=== Quoted passage ===
WMU News

Two-month grant report sends year's total past $15 million

March 20, 1998

KALAMAZOO -- More than $1.8 million in grants awarded to Western Michigan University during January and February pushed the year's grant total past $15 million, the WMU Board of Trustees learned at its March 20 meeting.

January awards amounting to $788,945 and February awards of $1,037,186, brought the total of grants received by WMU since the July 1 start of the 1997-98 fiscal year to $15,291,836.

The largest award reported during the period was a $400,000 grant from the W.K. Kellogg Foundation of Battle Creek to Dr. James C. Petersen, associate dean of the College of Arts and Sciences. The funding will be used over a five-year period to develop faculty/student teams that will work with the non-profit sector in Calhoun County to expand the capacities of agencies that serve youth. The project is one of 18 in the nation funded by the foundation as part of a new initiative that focuses on "Building Bridges Between Practice and Knowledge in Non-profit Management Education."

Two major grants from the Michigan Department of Education to WMU's Martin Luther King Jr./Cesar Chavez/Rosa Parks programs will be used to expand opportunities for minorities in higher education. A $101,827 grant to the Division of Minority Affairs will support that unit's ongoing efforts to introduce minority children within a 90-mile radius of WMU to the potential of a college education by bringing them to the campus for a series of visits and special events. A $114,492 award to the University's Graduate College will be used to provide doctoral fellowships for minority students.

The Michigan Department of Education also was the source of a $99,995 grant to Dr. Dona G. Icabone, associate professor of special education. The funding will support the Special Education Evaluation and Technical Assistance Project, which was founded with state funding in 1995. The project's goals are to develop and implement statewide research studies in special education and to disseminate new research information and provide technical assistance on special education issues to school districts throughout the state.

Cancer research is the focus of another effort that will continue with funding received during the reported period. Dr. Bruce E. Bejcek, assistant professor of biological sciences, received $100,995 from the U.S. Department of Health and Human Services' National Institutes of Health to fund a third year of work aimed at understanding the biological mechanisms that trigger the explosive growth of cancers.
===
§ **Required tasks**
A: Rewrite the grant report's paragraph beginning "Two major grants from the Michigan Department of Education" as a short list that keeps its main facts.
B: Say whether each statement agrees with the grant report, answering yes or no and quoting the words that decide it: (i) The Kellogg Foundation funding will be used over five years. (ii) The Special Education Evaluation and Technical Assistance Project was founded in 1997. (iii) February's awards were larger than January's.
C: Extend the grant report from its last sentence.
The rows after this text are not needed for any of this work.
=== Raw data ===
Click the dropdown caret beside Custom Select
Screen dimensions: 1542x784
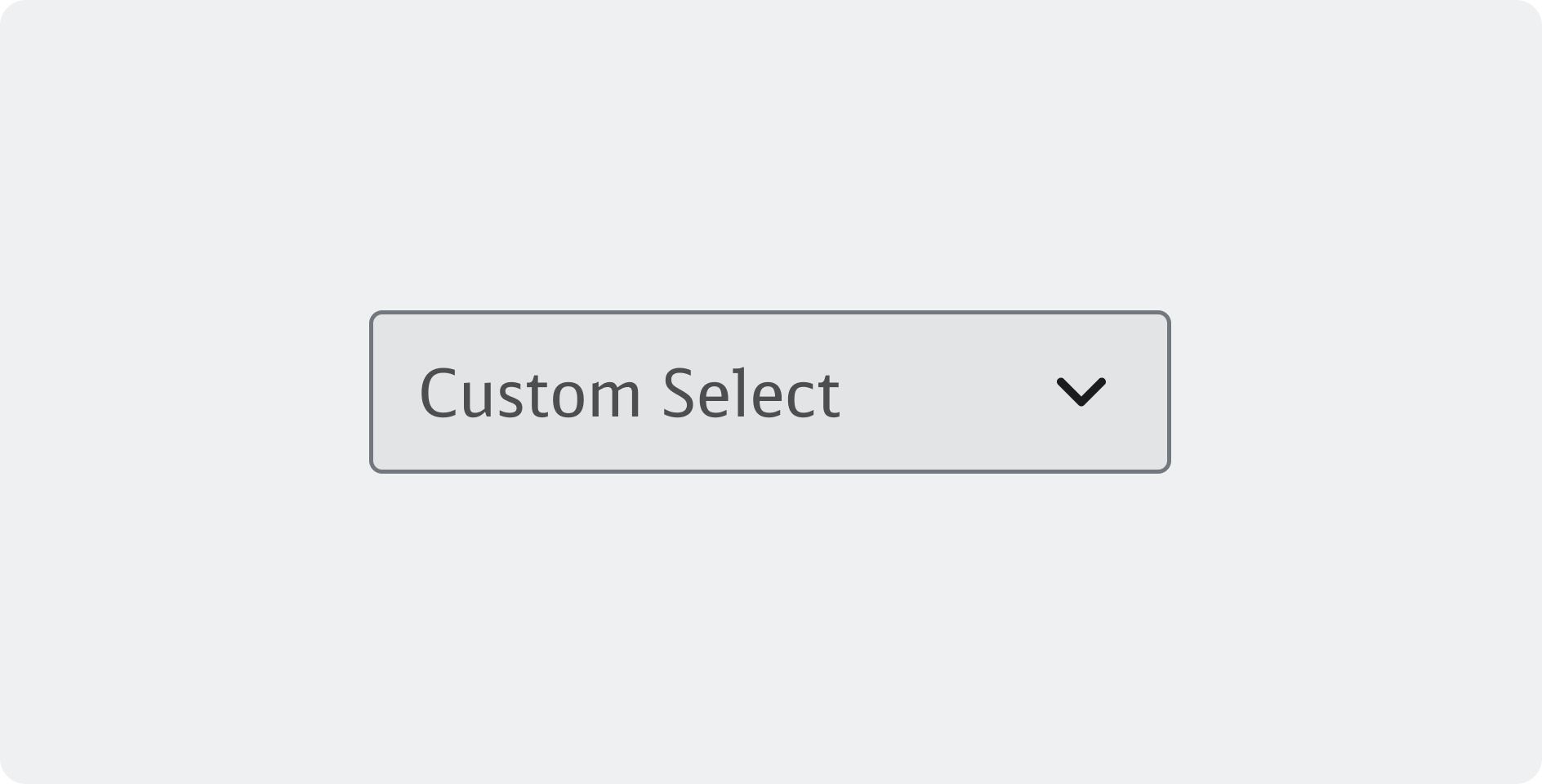point(1081,392)
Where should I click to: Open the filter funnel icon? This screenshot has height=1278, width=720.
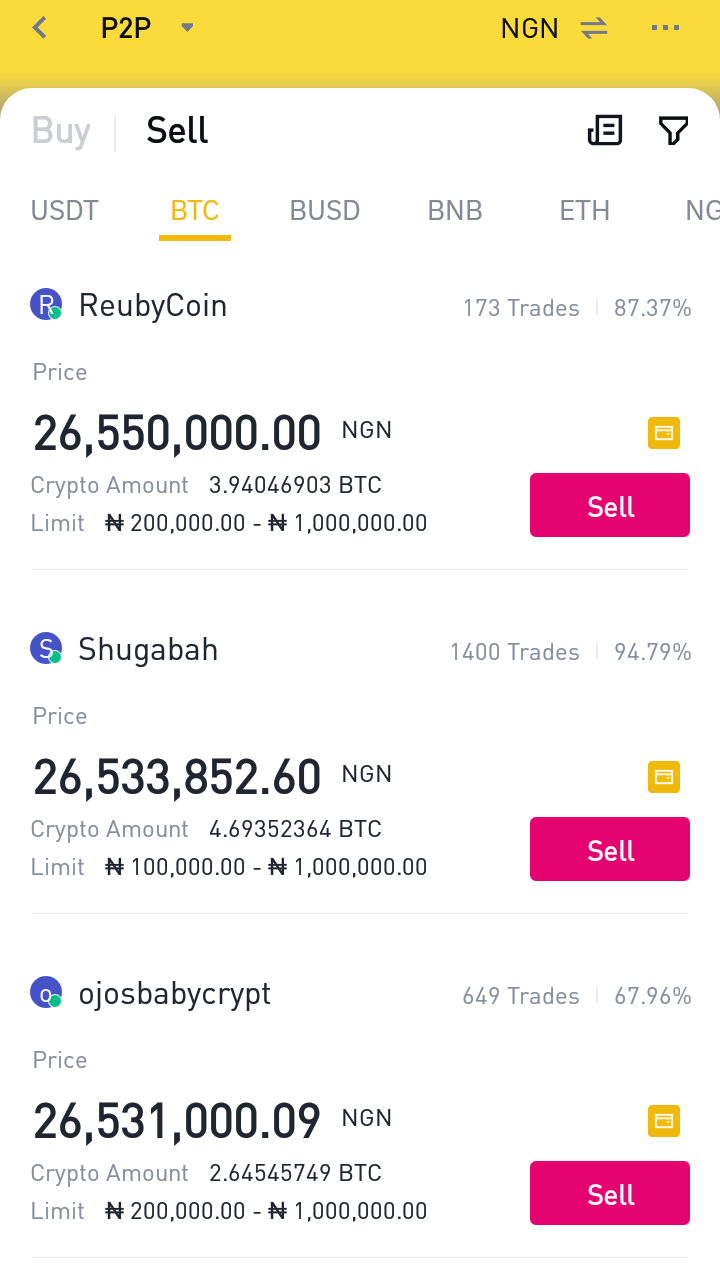click(673, 130)
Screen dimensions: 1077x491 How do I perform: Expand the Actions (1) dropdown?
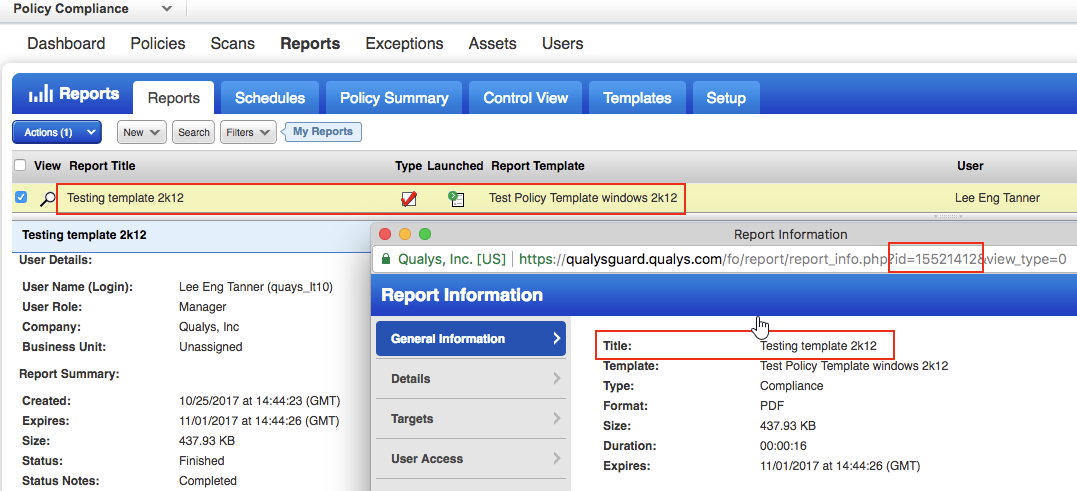point(57,132)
===
§ **Expected responses**
A:
- Source: Michigan Department of Education, to WMU's Martin Luther King Jr./Cesar Chavez/Rosa Parks programs
- Purpose: expand opportunities for minorities in higher education
- $101,827 to the Division of Minority Affairs: brings minority children from within a 90-mile radius of WMU to campus for visits and special events, introducing them to the potential of a college education
- $114,492 to the Graduate College: doctoral fellowships for minority students

B:
(i) Yes: "The funding will be used over a five-year period"
(ii) No: "which was founded with state funding in 1995"
(iii) Yes: "January awards amounting to $788,945 and February awards of $1,037,186"

C:
The National Science Foundation was the source of a $150,000 grant to Dr. Anil Sawhney, assistant professor, and Carl Wendell, adjunct assistant professor, both in the Department of Construction Engineering, Materials Engineering and Industrial Design. The award will support their efforts to develop an Internet-based interactive construction management learning system that can bridge the gap between the classroom and construction site by introducing practical content into programs.

The pair will use such tools as multimedia, relational databases, simulation and gaming to develop the system, and they plan to make it available for national dissemination. The three-year project also will focus on retention of women and minority students and on advising and mentorship programs that will involve civil and construction engineering practitioners.

Also reported to the board was a $82,440 grant from the Kalamazoo Public School District to Dr. Donald E. Thompson, vice president for research, and Dr. Lynn C. Todman, associate director of the Center for Leadership Transformation. The district is serving as fiscal agent for the Michigan Association of African American Superintendents, and the funding will support professional development and leadership training activities for districts where students are underachieving in the areas of mathematics and science. Seminars, special presentations, conferences and site visits being organized for the association are designed to explore best practices in teaching in those fields.